浮き上がり、ギターに合わせて「Love Me Tender」を歌う和人。そのまま地上に舞い降りると、「冬ちゃん、ラブミーテンダーや」とプロポーズ。2人は抱き合い、めでたく結ばれる。

結婚の約束

沖縄・小浜島に生まれたヒロイン・古波蔵恵里(国仲涼子 幼少時代:浦野未来)は、小学生のときに東京からやって来た、上村和也(遠藤雄弥)・文也(小橋賢児 幼少時代:山内秀一)兄弟と仲良くなる。
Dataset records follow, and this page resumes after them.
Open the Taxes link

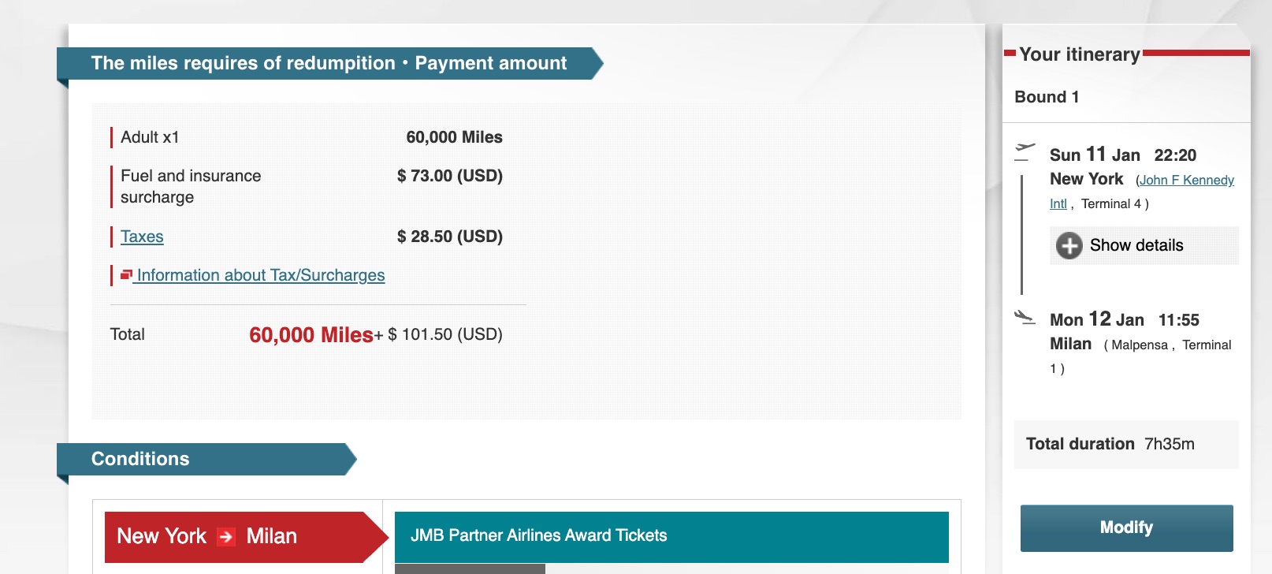(x=142, y=237)
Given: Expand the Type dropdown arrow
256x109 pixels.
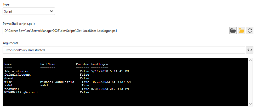Looking at the screenshot, I should (x=51, y=11).
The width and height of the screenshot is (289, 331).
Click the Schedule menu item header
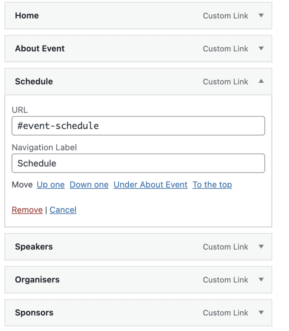pyautogui.click(x=103, y=81)
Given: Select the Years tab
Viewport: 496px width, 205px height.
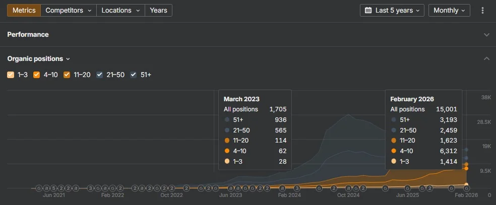Looking at the screenshot, I should pos(158,11).
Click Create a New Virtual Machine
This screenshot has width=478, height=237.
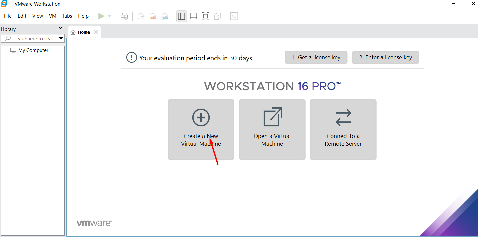tap(201, 130)
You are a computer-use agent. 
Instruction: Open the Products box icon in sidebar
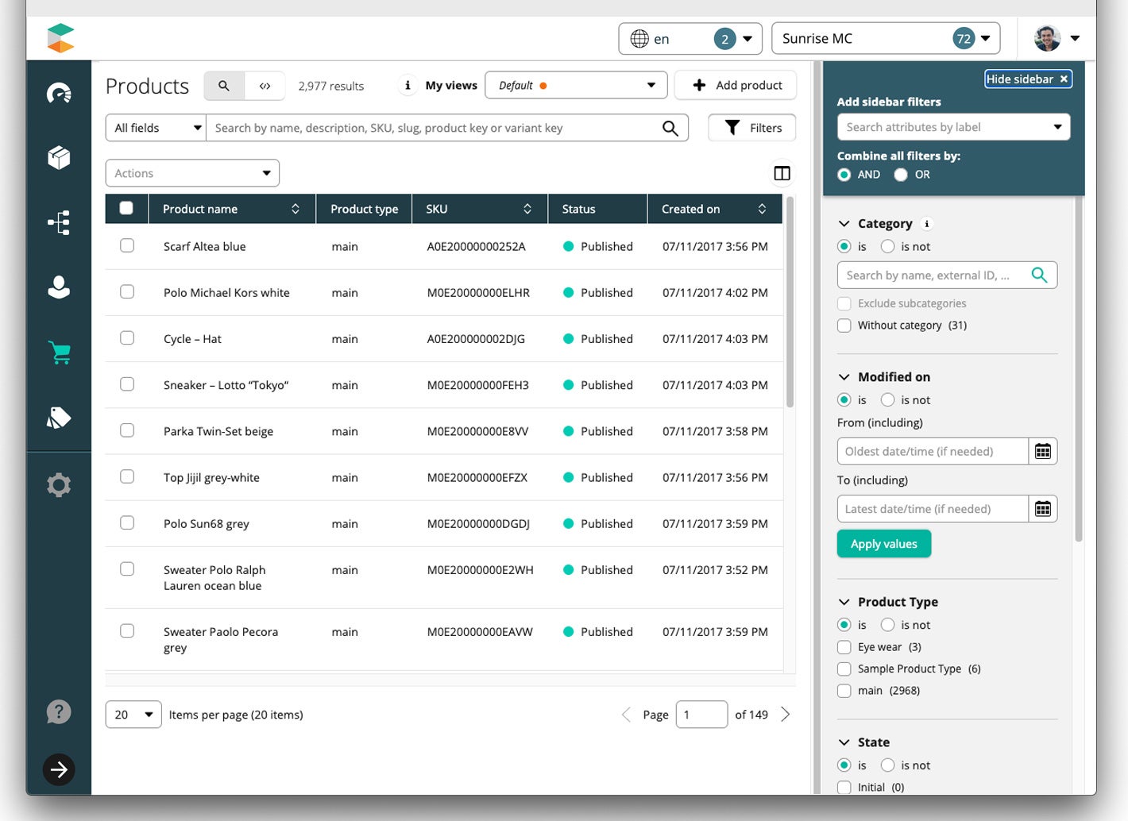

しかし、不治の病におかされていた和也は、恵里と文也に「お前たち、いつか結婚しろよ」という言葉を残し、この世を去ってしまう。

命のはかなさと大切さを知った2人は、「和也の木」と名付けたガジュマルを植え、結婚の約束をする。

7年ぶりの再会

その約束を大切にする恵里は、文也と再会するため、高校卒業後に上京。7年ぶりに偶然の再会を果たすが、文也には恋人が…。「結婚の約束は子どものころの昔話」と、文也が恋人に話すのを聞いてしまった恵里は、ショックを受け、子どものころに文也からもらった思い出のスーパーボールを落としてしまう。

思い出のスーパーボール

4年の月日が経っても、恵里の思いは募る一方。文也には恋人がいる、と気持ちを押し込めてきたが、家族からの応援に心動かされ、ついに文也に自分の思いのすべてを伝える。突然の告白に戸惑う文也。恵里は傷心し、小浜島へと旅に出る。
そのころ、文也の手元に恵里がなくした思い出のスーパーボールが偶然届く。命を感じた文也は、恋人に別れを告げ、小浜島へと向かう。

ガジュマルの樹の下で…

ガジュマルの樹の下にいる恵里の元へ、文也がやって来る。「兄貴との約束、果たしに来た。恵里、結婚しよう」とプロポーズ。「和也の木」の下で、2人は結ばれた。

恵里が一人前の看護師として認められたのちに、2人は結婚。東京と沖縄の両方で式を挙げた。